How many times have you felt guilty and blamed yourself for the situation you found yourself in?
That’s what it feels like, isn’t it? That you suddenly found yourself in a situation of abuse?
It started off wonderfully…
The relationship began normally, wonderfully. You were both in love. You loved being together, you planned a future together.
Maybe you were a bit naïve and ignored some potential red flags, thinking that they weren’t so bad or that things would change as the relationship deepened. But they didn’t change, and things got worse.
But then you began to disappear…
As time went on, you felt yourself disappearing in the relationship, even though you were strong and intelligent. Even though you had opinions of your own, it felt like what you thought didn’t really matter, because he somehow always got his own way. Did what he wanted to do…or not.
And you felt guilty. It felt like the things that were wrong in the relationship were somehow your fault. And it was your responsibility to fix them.
The responsibility was all yours
You tried. Over and over again, you tried. Couples counselling. Reading books together. Trying to set healthy boundaries. Having the difficult conversations. But nothing changed.
Then you could take no more…and so you left. You walked away from all you’d built, and you felt like you’d failed. Big time. You had been responsible for the health of your relationship and it had failed and so it was your fault.
It takes a long time to realise that the health of a relationship is the responsibility of both people involved.
At first, your head acknowledges this truth, but it takes a significantly longer time for your heart to fully accept that you are not solely responsible for whether the relationship survived or thrived.
You feel guilty and ashamed…
You carry guilt and shame. You feel like a failure. But you can see it another way.
The most helpful thing I did with my own abuse/leaving/divorce story was to own it. I’d spent many years trying to hide from that fact that this was now a big part of my life story. Cognitively, I knew what had happened, but emotionally I was still in denial.

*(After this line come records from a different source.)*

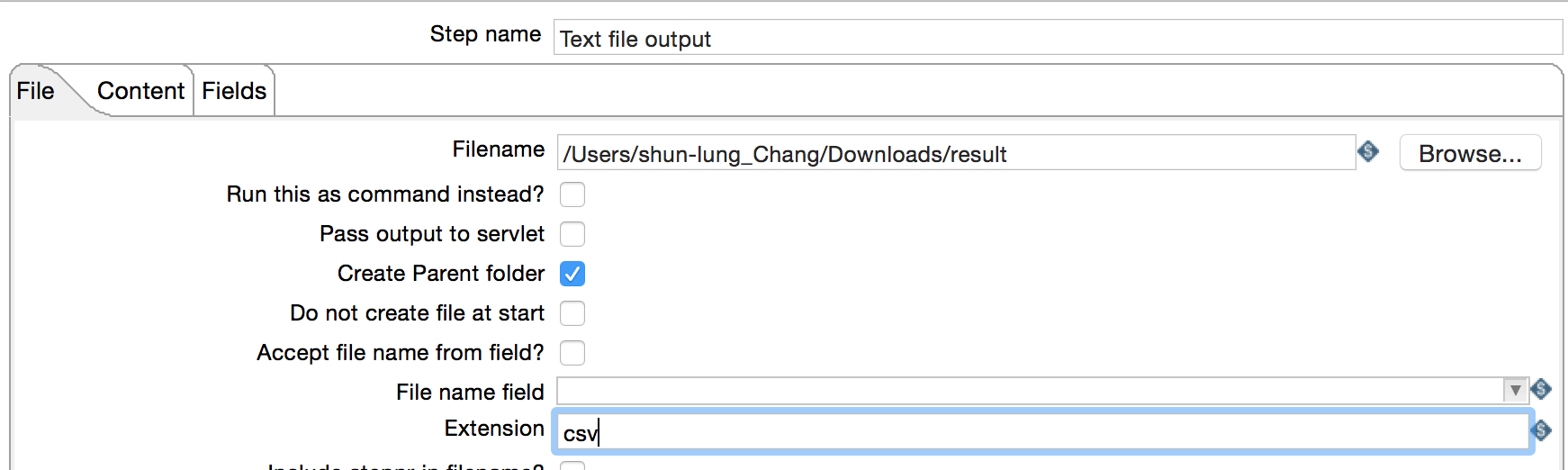The width and height of the screenshot is (1568, 470).
Task: Click the Extension label text
Action: [x=494, y=429]
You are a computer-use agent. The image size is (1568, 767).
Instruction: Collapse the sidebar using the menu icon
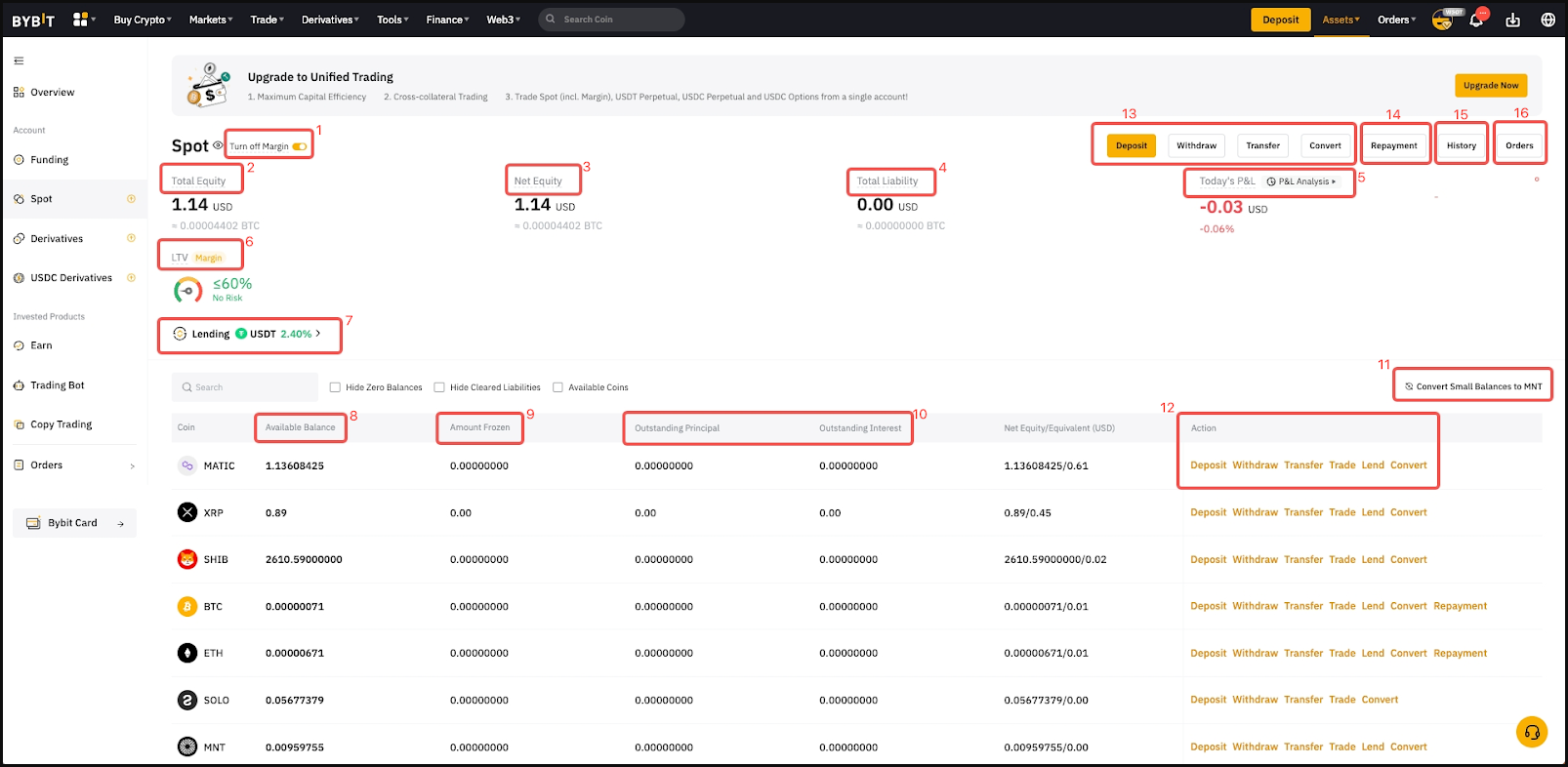pos(19,61)
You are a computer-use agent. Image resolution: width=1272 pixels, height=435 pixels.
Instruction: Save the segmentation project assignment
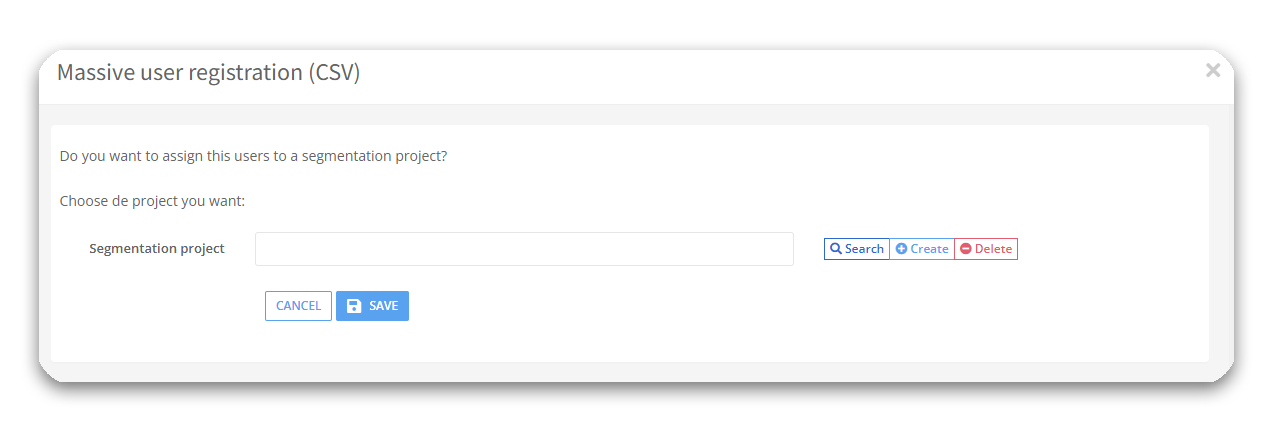(x=372, y=306)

Until I read Brene Brown’s words: “The most courageous thing we can do is own our story and love ourselves through the process.” So, I owned my abuse/leaving/divorce story. I took it to myself. I no longer tried to deny it to myself or wish it hadn’t happened.
It had happened. It had happened to me. It was my story.
Own your story
And as soon as I owned it as mine, all the shame and guilt I’d been carrying disappeared.
I didn’t deserve to be in an abusive relationship. I wasn’t responsible for the way my ex-husband treated me. But I was responsible for the way I now lived my life.
And I’m doing that in freedom and fulfilment. Because this story is my story.
The abuse shaped my life, but it doesn’t define it.
The abuse buried my dreams, but now I’m recovering them.
The abuse birthed in me a superpower, now uncovered, with which I face life and forge my new future.
Is this you?
Is any of this resonating with you?
Are you carrying guilt and shame and a deep sense of responsibility for the abuse you experienced?
There is a way to come to grips with the difficult parts of your life story and then leave the guilt and shame behind. That’s why I developed The Sassy Women’s Project, to assist women on their journey from abuse survivor to thriver.
This 12-month program includes The Six Pillars of Thriving, the foundational steps for rebuilding life – release, fulfilment, intuitive genius, collaboration, celebration and transformation, as well as monthly coaching calls.
To find out more about this program, and if it is a good fit for you, leave your details below.
I’ll send you a free PDF of The Six Pillars and details about how to schedule a complementary discovery call.
You can be powered by your past.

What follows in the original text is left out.